Memory ballooning when adding thousands of categories

(Michael John Kirk) #1

Continuing the discussion from Patterns for managing a lot of “private forums”:

We’re adding about 5k read restricted categories and a corresponding 5k groups.

I was hesitant about adding this as a bug, as it’s possible we’re using categories outside of their intended purpose. But I don’t know of any reason not to have thousands of categories.

We’re creating the categories in the background via sidekiq while the app continues to serve web traffic. We’re seeing the app processes balloon upon receiving some traffic. They’ll boot up around 200MB and then grow to 800MB over the course of 5 mins/100 requests.

If we stop sidekiq, memory stabilizes, so it seems pretty clearly related to this process. Also, it seems to be compounding with the number of categories. E.g.
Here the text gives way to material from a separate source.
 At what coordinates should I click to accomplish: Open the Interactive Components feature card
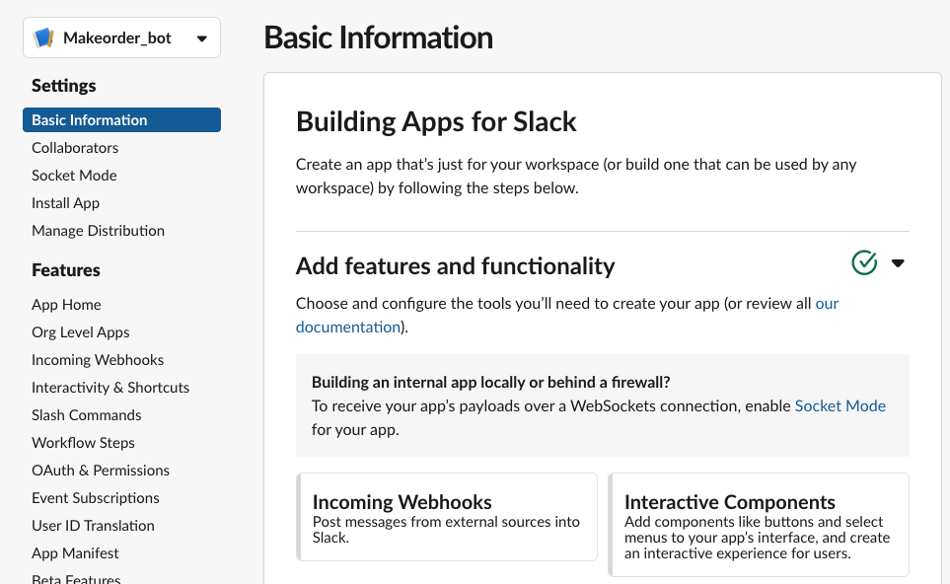759,525
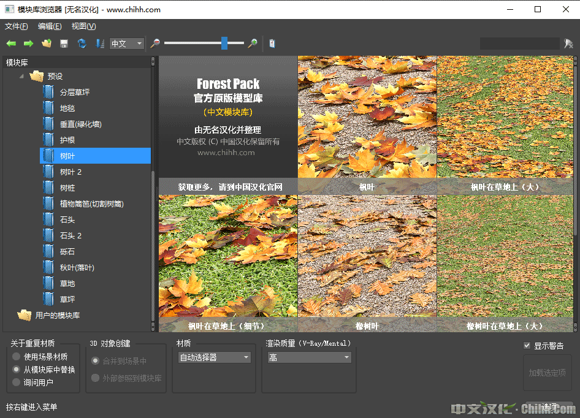Enable the 显示警告 checkbox
The width and height of the screenshot is (580, 418).
(527, 346)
Shortly after starting the import, we’d see them grow to 400MB after 10 mins/200 requests.

I’m really not sure what’s causing it. A shot in the dark was related to the categories message bus broadcast, which happens after creating each category and includes the complete list of categories. The serialized message is currently about 400k.

Pursuing that angle now - but I’m really not confident that it’s the cause. Or what to do about it if it is.

Happy Friday night!

(Michael John Kirk) #2

It does indeed seem like the memory issue is with re-broadcasting all the categories to every user whenever there’s a change to any category.
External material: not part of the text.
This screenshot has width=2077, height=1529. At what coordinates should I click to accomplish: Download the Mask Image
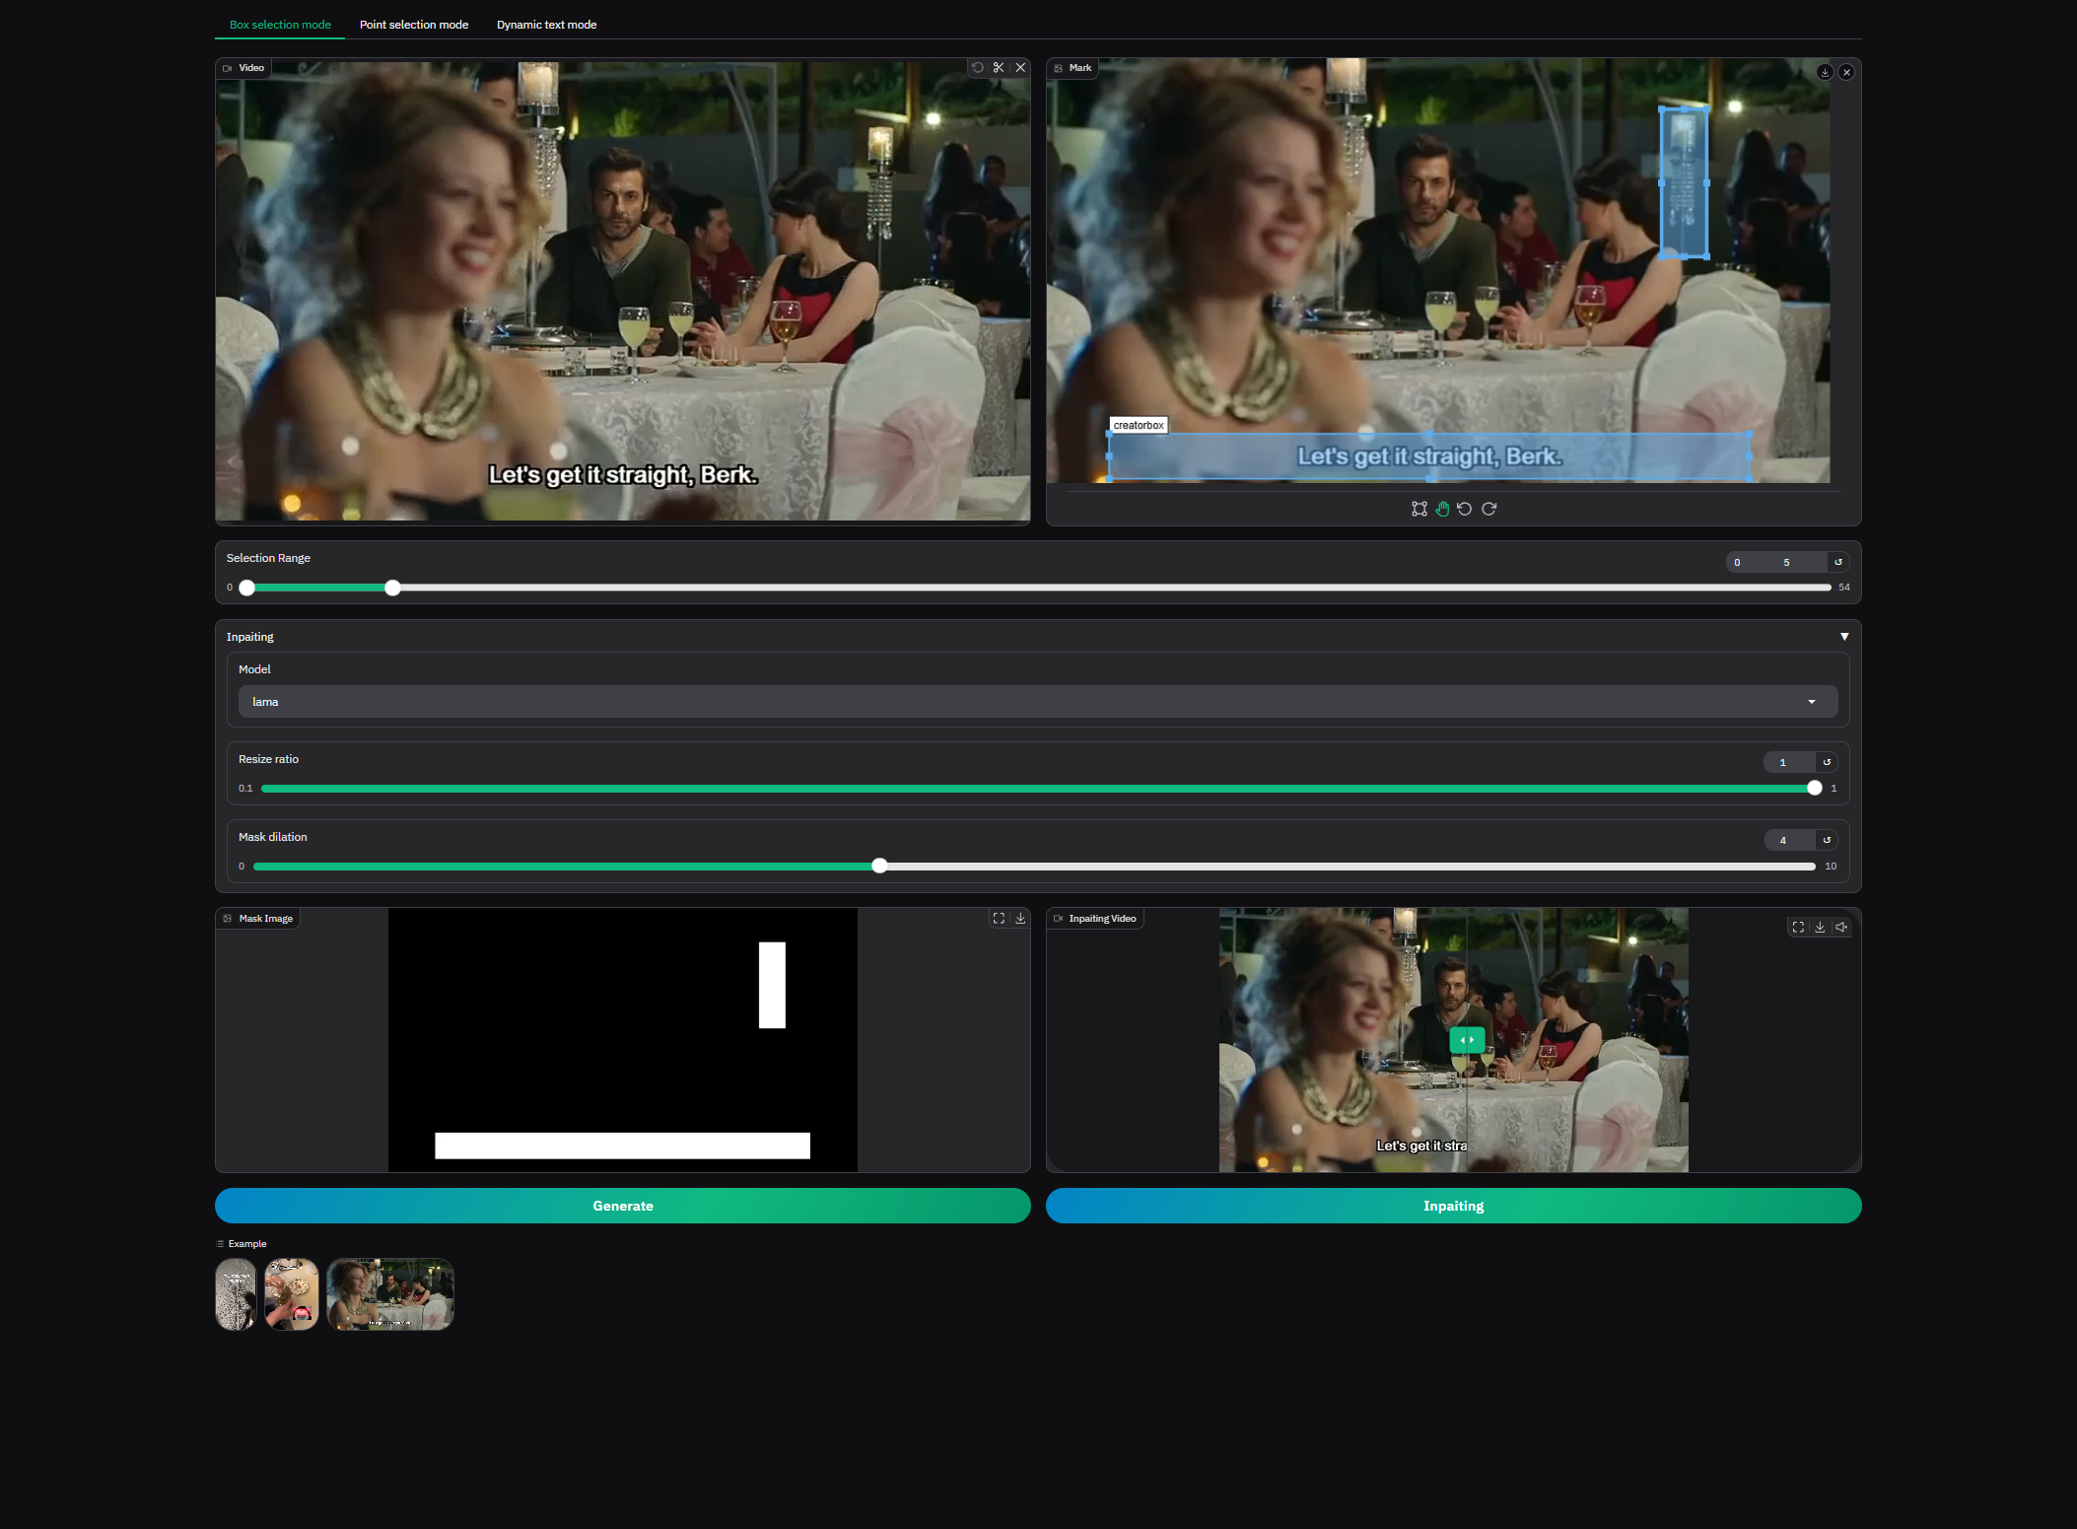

I don’t know enough about MessageBus yet, but maybe we can publish categories per user so they fetch only the ones they can view.

Another bottleneck which wasn’t written to handle thousands of groups is the CategorySerializer (Group.all - [a, b, c])

(Jeff Atwood) #3

I’m going to go out on a limb here and say that thousands of categories is a bad idea, as in “it hurts when I do this crazy painful thing.”
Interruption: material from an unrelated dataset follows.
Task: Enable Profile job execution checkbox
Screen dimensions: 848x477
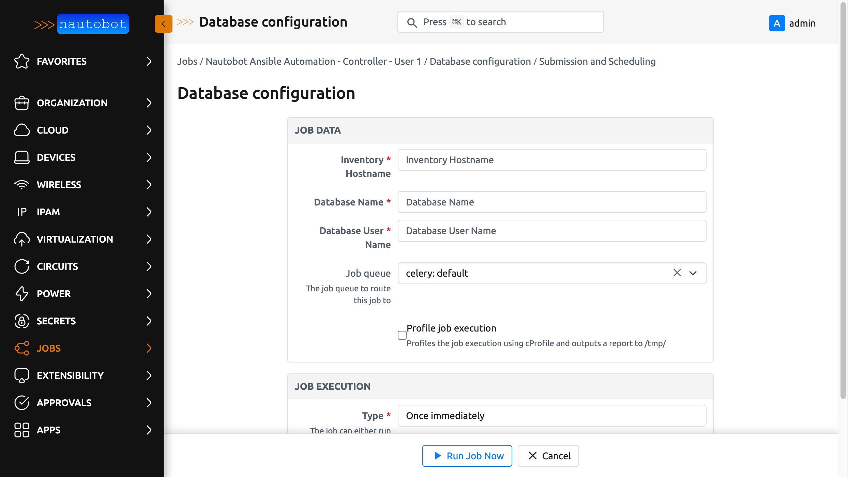Action: 402,335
I cannot even think of any forum I have ever seen with thousands of top level categories. Please share any real live forums you can point me to if there are examples of this in the wild.

(Michael John Kirk) #4

I agree that thousands of categories hurts.

What I’m coming up against is a problem with Discourse’s tight coupling of topics of conversation (categories) with access control.

It’s not that people want to talk about thousands of different categories, it’s that small personal (private!) communities are really important in my forum. Categories are just the only way you can currently do this.

I don’t think having 1000’s of different sub-communities is ridiculous (think private subreddits, game clans).

In the immediate, we’ve got a crappy work-around in place which only publishes public categories (of which we have 8) on the message bus, but I’d like to think on something more scaleable for our community.

(Sam Saffron) #5

That is definitely a lot way beyond what I would have expected we would hit at the moment. I am grappling with the exact use case you have, can you explain a little bit more about your sits, your use case etc.

As to the general scalability fixes, I think it is plenty sane to cut down on the broadcasting, though I would be quite worried about a system that has the category list in constant flux. It seems like you are trying to use a feature for something it is not.

(Michael John Kirk) #6

I definitely agree with you - but it’s the best way I could find to achieve what I need. So I’m making due in the immediate, with my eye on a better solution for myself and anyone interested in making it easier to build intimate communities within Discourse.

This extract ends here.